When things were going well at work the colour thing was used to compliment me. When going badly they were used against me.

Glad I left the company.
 
Myers-brigg was the first time I came across introvert/extrovert descriptions etc in any real way and it really helped me understand myself.

Reading the descriptions I recognised more or less everything on the introvert and nothing on the extrovert, you couldn't give me a description for an extrovert and have me think the test had worked, so I think it's got more to it than horoscopes too, but they definitely do that thing of being vague and universalish statements.

But really I just enjoy taking these kind of tests cos they struggle to categorise me.

But half the questions are basically just, 'are you an introvert or an extrovert' so it's not really that impressive that they manage to put most people at the right end of that (imaginary) dichotomy.

The trick is not describing who you are. Nobody wants to know that. The trick is describing you as you see yourself. Hence shy people are told that it's in their nature to be shy and they should stay that way, while look-at-me types are told that it's entirely right and natural that they keep making themselves the centre of attention. It's fine if you don't want to let other people express themselves, because they don't want to anyway. And it's fine if you want to curl up in your shell and stay there, because that's where you fucking belong.
 
And why is there no personality type called 'the arsehole' ?
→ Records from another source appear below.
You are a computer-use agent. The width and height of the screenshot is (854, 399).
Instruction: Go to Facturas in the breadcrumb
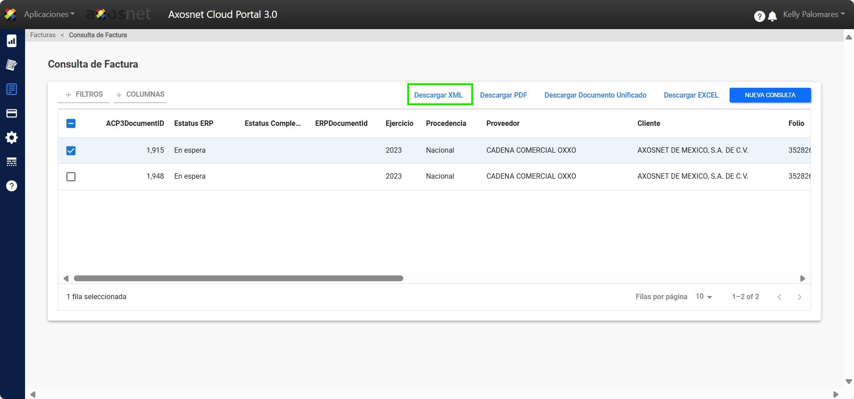tap(43, 35)
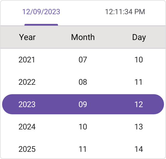Click the Year column header
Viewport: 166px width, 159px height.
27,37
I expect we've all met quite a few of them, more than enough to identify certain common personality traits which many of them share. But no, everyone is a 'mediator' or a 'protector' or a 'unicorn whisperer' or some shit. We're all just different kinds of wonderful. Especially our bosses who make us take these tests and then demand to know what sort of people we are because when you buy someone's time, you're entitled to know in the innermost workings of their soul.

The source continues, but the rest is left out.